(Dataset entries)
------------

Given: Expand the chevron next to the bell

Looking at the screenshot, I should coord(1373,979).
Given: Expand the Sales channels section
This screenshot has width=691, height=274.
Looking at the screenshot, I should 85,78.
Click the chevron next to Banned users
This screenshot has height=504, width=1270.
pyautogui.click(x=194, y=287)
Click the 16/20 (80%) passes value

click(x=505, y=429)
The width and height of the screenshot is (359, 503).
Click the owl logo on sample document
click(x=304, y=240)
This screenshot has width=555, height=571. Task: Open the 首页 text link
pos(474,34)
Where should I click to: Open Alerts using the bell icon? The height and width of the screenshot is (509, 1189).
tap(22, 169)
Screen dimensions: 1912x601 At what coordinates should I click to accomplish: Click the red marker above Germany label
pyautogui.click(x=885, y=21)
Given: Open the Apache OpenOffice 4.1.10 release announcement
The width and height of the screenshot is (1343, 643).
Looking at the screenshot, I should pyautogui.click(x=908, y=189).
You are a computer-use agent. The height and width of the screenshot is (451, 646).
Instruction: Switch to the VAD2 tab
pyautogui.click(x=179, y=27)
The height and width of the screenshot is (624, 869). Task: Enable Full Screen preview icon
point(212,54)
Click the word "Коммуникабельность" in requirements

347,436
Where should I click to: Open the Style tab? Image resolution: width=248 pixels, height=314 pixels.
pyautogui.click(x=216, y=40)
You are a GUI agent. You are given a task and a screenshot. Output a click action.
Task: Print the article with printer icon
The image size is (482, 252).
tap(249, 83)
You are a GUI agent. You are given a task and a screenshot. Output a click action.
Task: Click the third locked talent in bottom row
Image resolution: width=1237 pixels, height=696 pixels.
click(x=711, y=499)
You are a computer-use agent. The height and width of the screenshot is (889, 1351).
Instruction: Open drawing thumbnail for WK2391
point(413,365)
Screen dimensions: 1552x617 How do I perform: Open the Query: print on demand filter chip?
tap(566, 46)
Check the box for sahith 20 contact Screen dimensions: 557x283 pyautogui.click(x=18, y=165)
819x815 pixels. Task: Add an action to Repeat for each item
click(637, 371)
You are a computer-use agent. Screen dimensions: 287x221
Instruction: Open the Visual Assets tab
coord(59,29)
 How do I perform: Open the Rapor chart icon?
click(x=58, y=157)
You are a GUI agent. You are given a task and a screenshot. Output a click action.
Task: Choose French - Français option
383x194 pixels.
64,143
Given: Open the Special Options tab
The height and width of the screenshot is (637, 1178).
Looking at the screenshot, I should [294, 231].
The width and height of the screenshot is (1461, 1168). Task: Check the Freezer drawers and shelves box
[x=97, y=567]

------------

*Exercise*: Reproduce each entry above exactly, keeping every word.

*Output for this task*:
Given: Expand the chevron next to the bell

Looking at the screenshot, I should coord(1373,979).
Given: Expand the Sales channels section
This screenshot has width=691, height=274.
Looking at the screenshot, I should 85,78.
Click the chevron next to Banned users
This screenshot has height=504, width=1270.
pyautogui.click(x=194, y=287)
Click the 16/20 (80%) passes value

click(x=505, y=429)
The width and height of the screenshot is (359, 503).
Click the owl logo on sample document
click(x=304, y=240)
This screenshot has width=555, height=571. Task: Open the 首页 text link
pos(474,34)
Where should I click to: Open Alerts using the bell icon? The height and width of the screenshot is (509, 1189).
tap(22, 169)
Screen dimensions: 1912x601 At what coordinates should I click to accomplish: Click the red marker above Germany label
pyautogui.click(x=885, y=21)
Given: Open the Apache OpenOffice 4.1.10 release announcement
The width and height of the screenshot is (1343, 643).
Looking at the screenshot, I should pyautogui.click(x=908, y=189).
You are a computer-use agent. The height and width of the screenshot is (451, 646).
Instruction: Switch to the VAD2 tab
pyautogui.click(x=179, y=27)
The height and width of the screenshot is (624, 869). Task: Enable Full Screen preview icon
point(212,54)
Click the word "Коммуникабельность" in requirements

347,436
Where should I click to: Open the Style tab? Image resolution: width=248 pixels, height=314 pixels.
pyautogui.click(x=216, y=40)
You are a GUI agent. You are given a task and a screenshot. Output a click action.
Task: Print the article with printer icon
The image size is (482, 252).
tap(249, 83)
You are a GUI agent. You are given a task and a screenshot. Output a click action.
Task: Click the third locked talent in bottom row
Image resolution: width=1237 pixels, height=696 pixels.
click(x=711, y=499)
You are a computer-use agent. The height and width of the screenshot is (889, 1351).
Instruction: Open drawing thumbnail for WK2391
point(413,365)
Screen dimensions: 1552x617 How do I perform: Open the Query: print on demand filter chip?
tap(566, 46)
Check the box for sahith 20 contact Screen dimensions: 557x283 pyautogui.click(x=18, y=165)
819x815 pixels. Task: Add an action to Repeat for each item
click(637, 371)
You are a computer-use agent. Screen dimensions: 287x221
Instruction: Open the Visual Assets tab
coord(59,29)
 How do I perform: Open the Rapor chart icon?
click(x=58, y=157)
You are a GUI agent. You are given a task and a screenshot. Output a click action.
Task: Choose French - Français option
383x194 pixels.
64,143
Given: Open the Special Options tab
The height and width of the screenshot is (637, 1178).
Looking at the screenshot, I should [294, 231].
The width and height of the screenshot is (1461, 1168). Task: Check the Freezer drawers and shelves box
[x=97, y=567]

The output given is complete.